In fact, for those of us who have to suffer foolishness like that exhibited by “Dennis”, it seems as if there are larger questions.

These include:

 Why so many “reporters” haven’t got the slightest interest in the essence of peaceful respect for others.

Why they haven’t come to grasp how self-ownership and private property control are inextricably bound together, and…

Whey so many “reporters” don’t understand how private property and free will are woven into the larger framework of risk assessment.

Even during a so-called “pandemic”, private property and free will mean that adult human contact is voluntary, in all instances, and risk reduction is a healthy, self-determined, interactive activity, that matches what each of us wants, and is reflected in the market.

Want to open a store? You decide what safety levels you want, and customers can check and decide.

Want to shop in a store, or go on a date, or visit a friend’s house? You can decide for yourself the level of “viral safety” that fits what you believe the risk-benefit ratio is.

But, do you want to go into a government-controlled building? Then enjoy fighting others for the level of “safety” you want. And when you lose, you’ll still pay for the building.

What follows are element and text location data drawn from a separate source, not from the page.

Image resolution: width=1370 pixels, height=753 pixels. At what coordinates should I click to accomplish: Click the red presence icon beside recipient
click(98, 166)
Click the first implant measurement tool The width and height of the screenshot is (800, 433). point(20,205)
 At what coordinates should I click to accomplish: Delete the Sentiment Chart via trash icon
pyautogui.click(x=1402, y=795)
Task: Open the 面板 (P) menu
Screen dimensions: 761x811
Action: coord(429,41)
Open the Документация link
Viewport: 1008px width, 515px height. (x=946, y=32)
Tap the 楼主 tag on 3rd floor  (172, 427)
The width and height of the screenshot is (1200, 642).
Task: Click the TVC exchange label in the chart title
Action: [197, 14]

When politicians use the consequentialist term “public health” to start telling owners of PRIVATE property (shops, theatres, malls – anyplace that is not run through tax funds) how they should handle “medical safety” they destroy the three-stranded DNA of human rights.

Those strands should never be forgotten, and they are: the recognition of self-ownership, the private control of property, and the God-given ability to exercise free will.

By blathering about the fantasy term “public health,” collectivists imply that the individual can be sacrificed for the group. But, as I have noted for MRCTV, the word “group” is just a term applied to a certain number of individuals, and individuals who are near others never lose their individuality or free will; they don’t melt into one large “mass.”

If the government can invade the privacy or negate the individual rights of one, in order to facilitate what politicians (or Dennis) think is the soundness of the larger number, then all of those who comprise the “group” are potential targets, and their “soundness” is threatened, not reinforced. This is the wisdom of freedom.

It’s a lesson the AZ AG tried to offer.

Too bad yet another member of “the media” didn’t get it.